Cracks are beginning to show in the FOMC. There was a hint two weeks ago that some members of the FOMC were having second thoughts about ultra-easy credit. The release of the FOMC minutes today confirmed this and markets headed lower.
The Federal Open Market Committee (FOMC) is the key US monetary decision-making body. The minutes showed policy makers were divided about the strategy behind Chairman Ben S. Bernanke’s program of buying bonds until there is “substantial” improvement in a U.S. labor market burdened with 7.9 percent unemployment, with some saying an earlier end to purchases might be needed, and others warning against a premature withdrawal of stimulus.
The FOMC at its January meeting decided to continue buying $45 billion a month of Treasuries and $40 billion in mortgage- debt without setting a limit on the duration or total size of the purchases. Policy makers also affirmed their pledge to keep the target interest rate near zero “at least as long” as unemployment remains above 6.5 percent and inflation is projected to be no more than 2.5 percent.

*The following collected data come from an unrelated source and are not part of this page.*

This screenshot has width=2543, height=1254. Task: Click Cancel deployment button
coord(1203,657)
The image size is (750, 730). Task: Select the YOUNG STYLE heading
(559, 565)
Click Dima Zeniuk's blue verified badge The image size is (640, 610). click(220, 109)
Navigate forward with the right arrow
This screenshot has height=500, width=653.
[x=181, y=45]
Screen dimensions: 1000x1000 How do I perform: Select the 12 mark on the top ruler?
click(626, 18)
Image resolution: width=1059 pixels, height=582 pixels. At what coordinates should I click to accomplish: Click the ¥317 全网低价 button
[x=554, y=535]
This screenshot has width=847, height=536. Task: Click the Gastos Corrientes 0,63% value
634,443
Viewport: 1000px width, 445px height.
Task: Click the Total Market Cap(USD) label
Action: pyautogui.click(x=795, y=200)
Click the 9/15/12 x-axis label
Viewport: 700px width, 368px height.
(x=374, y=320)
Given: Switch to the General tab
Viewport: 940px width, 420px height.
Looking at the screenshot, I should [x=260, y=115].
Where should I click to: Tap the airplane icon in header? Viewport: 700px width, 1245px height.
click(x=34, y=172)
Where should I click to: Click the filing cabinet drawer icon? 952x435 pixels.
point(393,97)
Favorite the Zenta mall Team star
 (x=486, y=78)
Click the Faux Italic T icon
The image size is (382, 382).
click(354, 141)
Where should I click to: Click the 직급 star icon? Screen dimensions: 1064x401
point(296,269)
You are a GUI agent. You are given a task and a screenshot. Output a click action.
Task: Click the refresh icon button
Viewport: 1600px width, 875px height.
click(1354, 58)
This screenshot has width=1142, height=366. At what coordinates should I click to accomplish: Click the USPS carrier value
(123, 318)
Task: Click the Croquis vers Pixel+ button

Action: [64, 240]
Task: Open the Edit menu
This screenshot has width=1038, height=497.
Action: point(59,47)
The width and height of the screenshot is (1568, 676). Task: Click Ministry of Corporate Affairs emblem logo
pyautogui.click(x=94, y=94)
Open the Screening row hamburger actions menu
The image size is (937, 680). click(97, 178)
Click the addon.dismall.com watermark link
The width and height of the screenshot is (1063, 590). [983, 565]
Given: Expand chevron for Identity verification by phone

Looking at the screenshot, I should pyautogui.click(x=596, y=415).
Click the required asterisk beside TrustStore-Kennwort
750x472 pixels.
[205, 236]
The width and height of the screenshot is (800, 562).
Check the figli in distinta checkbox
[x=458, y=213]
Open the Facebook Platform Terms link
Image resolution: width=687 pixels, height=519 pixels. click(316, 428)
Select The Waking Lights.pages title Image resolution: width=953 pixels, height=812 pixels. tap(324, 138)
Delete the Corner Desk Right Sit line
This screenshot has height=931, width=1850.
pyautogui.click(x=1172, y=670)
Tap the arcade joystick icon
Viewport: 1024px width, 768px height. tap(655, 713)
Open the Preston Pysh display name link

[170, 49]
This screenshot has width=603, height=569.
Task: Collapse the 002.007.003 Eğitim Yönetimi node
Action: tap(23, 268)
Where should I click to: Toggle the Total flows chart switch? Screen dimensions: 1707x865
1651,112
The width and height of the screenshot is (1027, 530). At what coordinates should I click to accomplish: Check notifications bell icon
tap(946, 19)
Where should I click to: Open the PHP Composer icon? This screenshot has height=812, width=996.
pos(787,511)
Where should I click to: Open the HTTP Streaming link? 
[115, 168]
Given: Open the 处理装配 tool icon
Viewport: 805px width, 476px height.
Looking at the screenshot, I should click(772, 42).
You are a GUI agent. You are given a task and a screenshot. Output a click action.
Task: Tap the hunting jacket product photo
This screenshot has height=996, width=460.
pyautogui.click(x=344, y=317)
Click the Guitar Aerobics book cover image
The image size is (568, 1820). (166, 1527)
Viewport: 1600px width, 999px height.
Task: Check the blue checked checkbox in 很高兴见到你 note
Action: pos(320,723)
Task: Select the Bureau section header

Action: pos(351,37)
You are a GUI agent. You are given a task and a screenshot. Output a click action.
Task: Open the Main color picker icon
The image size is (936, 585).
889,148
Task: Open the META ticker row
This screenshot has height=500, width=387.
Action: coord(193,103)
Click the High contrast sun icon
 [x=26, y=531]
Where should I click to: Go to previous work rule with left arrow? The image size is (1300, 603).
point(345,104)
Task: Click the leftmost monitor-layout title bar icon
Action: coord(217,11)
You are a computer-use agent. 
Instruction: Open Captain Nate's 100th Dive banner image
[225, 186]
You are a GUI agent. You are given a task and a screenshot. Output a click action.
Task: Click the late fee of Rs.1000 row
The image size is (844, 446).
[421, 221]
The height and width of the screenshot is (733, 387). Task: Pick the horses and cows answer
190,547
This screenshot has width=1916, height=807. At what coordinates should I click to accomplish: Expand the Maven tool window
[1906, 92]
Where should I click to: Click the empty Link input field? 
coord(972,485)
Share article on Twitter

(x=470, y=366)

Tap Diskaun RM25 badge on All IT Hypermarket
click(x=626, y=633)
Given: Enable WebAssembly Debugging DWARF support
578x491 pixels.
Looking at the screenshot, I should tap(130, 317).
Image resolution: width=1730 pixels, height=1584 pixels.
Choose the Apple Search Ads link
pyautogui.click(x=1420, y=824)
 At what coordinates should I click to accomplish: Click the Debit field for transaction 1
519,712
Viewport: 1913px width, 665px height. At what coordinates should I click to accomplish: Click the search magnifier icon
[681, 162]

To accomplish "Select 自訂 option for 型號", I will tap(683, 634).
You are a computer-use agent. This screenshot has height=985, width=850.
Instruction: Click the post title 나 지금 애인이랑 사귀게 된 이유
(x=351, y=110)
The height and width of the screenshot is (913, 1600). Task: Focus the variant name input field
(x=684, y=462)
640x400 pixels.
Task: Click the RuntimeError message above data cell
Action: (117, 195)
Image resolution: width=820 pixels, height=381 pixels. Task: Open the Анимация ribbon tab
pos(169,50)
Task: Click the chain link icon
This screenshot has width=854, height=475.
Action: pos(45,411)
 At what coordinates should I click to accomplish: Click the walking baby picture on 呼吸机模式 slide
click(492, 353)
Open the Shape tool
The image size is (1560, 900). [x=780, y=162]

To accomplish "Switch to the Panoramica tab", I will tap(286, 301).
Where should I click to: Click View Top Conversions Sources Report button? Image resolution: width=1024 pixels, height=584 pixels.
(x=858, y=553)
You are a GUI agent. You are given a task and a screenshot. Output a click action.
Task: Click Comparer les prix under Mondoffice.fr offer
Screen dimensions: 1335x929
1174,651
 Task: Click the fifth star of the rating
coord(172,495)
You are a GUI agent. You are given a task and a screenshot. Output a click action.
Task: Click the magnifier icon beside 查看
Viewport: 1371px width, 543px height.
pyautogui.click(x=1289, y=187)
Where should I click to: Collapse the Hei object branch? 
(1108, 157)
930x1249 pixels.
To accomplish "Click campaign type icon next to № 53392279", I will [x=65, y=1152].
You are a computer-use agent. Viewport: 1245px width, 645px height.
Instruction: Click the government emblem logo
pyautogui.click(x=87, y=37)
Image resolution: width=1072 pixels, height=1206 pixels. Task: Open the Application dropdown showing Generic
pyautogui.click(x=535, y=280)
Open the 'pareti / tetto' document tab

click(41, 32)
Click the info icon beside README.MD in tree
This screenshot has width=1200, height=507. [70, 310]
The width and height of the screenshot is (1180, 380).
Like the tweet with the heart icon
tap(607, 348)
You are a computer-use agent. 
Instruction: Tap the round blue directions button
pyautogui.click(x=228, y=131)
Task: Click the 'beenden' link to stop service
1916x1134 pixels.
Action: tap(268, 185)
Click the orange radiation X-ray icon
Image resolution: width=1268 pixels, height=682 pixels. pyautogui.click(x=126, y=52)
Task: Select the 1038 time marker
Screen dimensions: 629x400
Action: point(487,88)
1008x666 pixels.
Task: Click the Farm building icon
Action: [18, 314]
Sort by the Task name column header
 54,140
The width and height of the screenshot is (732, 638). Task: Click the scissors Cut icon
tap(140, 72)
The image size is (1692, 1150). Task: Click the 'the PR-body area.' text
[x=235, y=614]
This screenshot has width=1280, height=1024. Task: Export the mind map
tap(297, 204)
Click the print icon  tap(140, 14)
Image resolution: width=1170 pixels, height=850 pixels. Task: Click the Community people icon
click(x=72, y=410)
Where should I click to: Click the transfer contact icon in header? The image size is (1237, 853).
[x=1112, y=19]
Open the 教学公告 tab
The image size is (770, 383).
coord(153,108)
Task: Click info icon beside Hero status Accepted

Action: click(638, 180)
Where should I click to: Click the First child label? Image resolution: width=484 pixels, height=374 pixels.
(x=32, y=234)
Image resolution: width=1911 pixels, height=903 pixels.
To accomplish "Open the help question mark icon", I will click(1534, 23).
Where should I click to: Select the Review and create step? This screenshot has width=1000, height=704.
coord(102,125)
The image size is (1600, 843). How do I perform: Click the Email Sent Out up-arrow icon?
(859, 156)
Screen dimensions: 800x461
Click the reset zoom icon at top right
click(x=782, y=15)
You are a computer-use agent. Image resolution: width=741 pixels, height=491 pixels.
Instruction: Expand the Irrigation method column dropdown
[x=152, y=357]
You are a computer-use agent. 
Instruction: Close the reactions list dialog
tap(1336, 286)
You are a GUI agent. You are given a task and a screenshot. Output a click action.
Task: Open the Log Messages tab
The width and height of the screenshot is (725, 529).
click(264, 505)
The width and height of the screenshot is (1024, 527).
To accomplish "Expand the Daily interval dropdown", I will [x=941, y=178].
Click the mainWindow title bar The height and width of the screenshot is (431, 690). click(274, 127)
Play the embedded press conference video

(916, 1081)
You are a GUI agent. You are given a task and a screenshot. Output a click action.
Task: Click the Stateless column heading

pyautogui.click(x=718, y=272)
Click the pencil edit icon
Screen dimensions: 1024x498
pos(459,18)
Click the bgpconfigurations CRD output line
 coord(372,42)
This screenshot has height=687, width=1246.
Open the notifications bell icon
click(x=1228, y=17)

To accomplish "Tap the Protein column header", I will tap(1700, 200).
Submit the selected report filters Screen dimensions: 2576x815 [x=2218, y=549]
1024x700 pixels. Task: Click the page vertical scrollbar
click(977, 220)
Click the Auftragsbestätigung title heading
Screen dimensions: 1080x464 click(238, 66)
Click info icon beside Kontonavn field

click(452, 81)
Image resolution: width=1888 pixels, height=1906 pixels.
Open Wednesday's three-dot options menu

Fed Governor Jeremy Stein said this month some credit markets, including leveraged loans and junk bonds, show signs of potentially excessive risk-taking. The asset purchases could also complicate the central bank’s strategy to return its balance sheet to more normal levels. The Fed in 2007 held less than $900 billion in assets. Now its balance sheet exceeds $3 T.
Today gold dropped 1.2%, other commodities dropped as well including oil.
Investor sentiment turned bullish on gold and commodities as the Fed showed signs that it may rethink its ultra-stimulative policies - zero interest rates and $85 B per month in debt market purchases. Why would such an action be so bearish for gold et.al. ? If the Fed changed to a neutral policy the US dollar would rise—the Europeans and Japanese are just as stimulative as the US. So if the US stopped it would become an attractive place to park funds.
The Fed policy is unsustainable and is introducing risk to financial markets. Pension funds and long term investors are forced to chase yield in a zero-interest rate (ZIRP) world. Securities that should be high risk and high return are attractive to pension fund managers scrambling earn a decent return.
The north depends on commodity extraction for major projects and for its economic growth. So when the markets tank, as they did today, it sours investor sentiment towards northern commodity investments.